Dementia friendliness is so 2014

2014

 

It’s time to “get real” about the direction of initiatives to do with dementia.

 

I ‘get’ single issue politics such as Brexit. I understand how charities are organised by individual conditions. There’s no fundraising for multimorbidity, apart from general taxation. Individuals and organisations can yield power and influence, and, having devoted myself to various aspects of dementia over much of my adult life, and in being a full time carer of a mum with dementia, it is concerning and some regret for me that there is such a high degree of lack of critical evaluation of national initiatives in dementia?

 

I understand the pressure for commissioners to get “ready” results, in particular to be seen to be doing “something” about dementia. I fully have sympathy with the drive to offload needs onto social enterprises and charities.

 

However, I feel that the wider goal of ‘dementia friendly communities’ is a deceitful notion, intentionally or not. There are 900,000 people in the UK currently with a diagnosis of dementia, and a sizeable proportion of these cannot speak, eat or drink in a timely way, get to the toilet on time, and so on. Not everyone, by a long stretch, is ‘living well with dementia’. Not everyone is giving annual talks at conferences, publishing books, or travelling half way across the world. There are people who have been left behind by this rather unpleasant branding of ‘dementia superheroes’. This is far more than ‘advocate envy’, I should emphasise.

 

As a son of a mum with dementia, when I tell others about mum’s diagnosis, I still get the response, “Poor you” or “How devastating”.  This is despite, or even because of, five years of ‘raising awareness’. Did we get an objectively measured fall in stigma or increase in inclusivity when we went from two million ‘Dementia Friends’ to three million friends?
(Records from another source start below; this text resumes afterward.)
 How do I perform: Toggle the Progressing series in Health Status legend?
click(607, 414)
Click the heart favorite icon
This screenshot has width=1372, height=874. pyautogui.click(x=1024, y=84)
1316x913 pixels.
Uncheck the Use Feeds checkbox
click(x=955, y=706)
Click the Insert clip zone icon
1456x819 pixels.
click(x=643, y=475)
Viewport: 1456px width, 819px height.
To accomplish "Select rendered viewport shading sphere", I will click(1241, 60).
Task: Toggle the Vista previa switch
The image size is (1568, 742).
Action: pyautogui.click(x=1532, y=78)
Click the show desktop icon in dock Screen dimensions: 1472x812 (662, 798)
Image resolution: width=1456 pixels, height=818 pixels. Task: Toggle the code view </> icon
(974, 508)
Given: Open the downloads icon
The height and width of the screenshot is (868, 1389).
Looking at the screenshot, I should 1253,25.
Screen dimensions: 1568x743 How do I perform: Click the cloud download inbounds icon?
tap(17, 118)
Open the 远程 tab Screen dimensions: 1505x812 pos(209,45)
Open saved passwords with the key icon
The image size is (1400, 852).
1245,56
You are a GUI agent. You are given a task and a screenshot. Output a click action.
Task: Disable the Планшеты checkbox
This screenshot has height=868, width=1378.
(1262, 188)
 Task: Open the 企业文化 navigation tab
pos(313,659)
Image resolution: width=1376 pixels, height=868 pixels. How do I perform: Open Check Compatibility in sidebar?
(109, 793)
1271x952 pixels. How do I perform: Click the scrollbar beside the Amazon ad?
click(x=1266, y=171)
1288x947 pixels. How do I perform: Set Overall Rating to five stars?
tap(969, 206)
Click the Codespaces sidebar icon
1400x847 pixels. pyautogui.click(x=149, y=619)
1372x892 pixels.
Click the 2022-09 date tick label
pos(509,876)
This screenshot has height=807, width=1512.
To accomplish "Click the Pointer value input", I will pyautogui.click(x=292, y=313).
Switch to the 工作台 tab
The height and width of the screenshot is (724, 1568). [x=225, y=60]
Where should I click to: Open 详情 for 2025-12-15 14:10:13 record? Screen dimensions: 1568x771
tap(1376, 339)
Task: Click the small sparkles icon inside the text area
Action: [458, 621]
How is it that I still hear of commissioners who, to save money in budgets, have deliberately not invested in high quality training in preference to commissioning ‘Dementia Friends’, because Dementia Friends awareness raising sessions come free?  How has this lie, that ‘Dementia Friends’ training are an adequate form of training, been allowed to continue for so long? The term ‘dementia sufferers’ is still widespread, despite the huge quanta of grants awarded on ‘dementia language’.

 

I have listened to the justification for ridiculous ghettoization, such as ‘dementia friendly villages’. It is worth thinking through the practicalities of such initiatives. People with dementia living in a cluster is not integration. It is segregation; at worst it is a form of apartheid based on mental capacity. Furthermore, everyone has the right to a correct and reliable diagnosis. There are people living with dementia who have amassed a “celebrity status”, so that it would be difficult to encourage them to have their diagnoses revised, even if they are not showing any clear decline in cognitive performance from their regular appearances at public events. If their diagnoses are not so robust, should they be ethically fronting ‘dementia friendly communities’?

 

The secondary gain is so potentially significant. This is not a question about undermining diagnoses or undermining people; rather it is a case for respecting all people, and it is a plea for people living publicly with dementia to receive the correct diagnoses, so that they can receive the correct approaches for them, ranging from a cognitive enhancer to cognitive behavioural therapy. I am the very last person to shoot the messenger especially when the message is perhaps itself at fault. But some advocates are not at face value changing in cognitive performance at all, unlike the vast majority who have dementia. If you’re talking ‘carrots’ and ‘sticks’, one huge carrot is the need to understand the mechanisms of the dementias better, and to find a reliable medication for slowing dementia right down, rather than ‘dementia friendly gym gear’ and so forth.

 

The problem is that with this relative under-representation of people with more substantial cognitive deficits or physical problems such as swallowing or continence problems, or no representation of the views of the carers of people ‘living publicly with dementia’, you might reasonably come to the incorrect conclusion that everyone is living well with dementia independently in their own homes; and that anything less is a failure, including a failure of caring often by unpaid family members like me completely at the end of their tether. We have seen umpteen reports and statements about human rights – but, as per autism and learning difficulties, and bad care, has anything substantially changed?

 

How many of ‘I statements’ have led to substantial actionable statements of ‘dementia rights’? What is objectively objectionable is to make rights the domain of those who are most articulate and who have better resources, when rights are actually inalienable and universal.

 

Are people with more advanced dementia or carers likely to support a charity which is more concerned about promoting themselves or a better shopping experience? At a time when most dementia trials, like politicians, have resulted in failure, we need to be encouraging interest in and fundraising to charities which genuinely fund groundbreaking research?

 

We need to invest in the NHS, social care and the top research. I feel that, with initiatives such as the Dementia Research Institute are brilliant. However, overall, unfortunately, I feel that 2014-9 can be looked back upon as a time when there was a lot of puffery and marketing, but little which actually helped, such as reforming the beleaguered social care system, a can kicked a long way long. But by 2020 a lot of people might have moved on anyway, and it’s high time we had a quiet word in some people’s shells.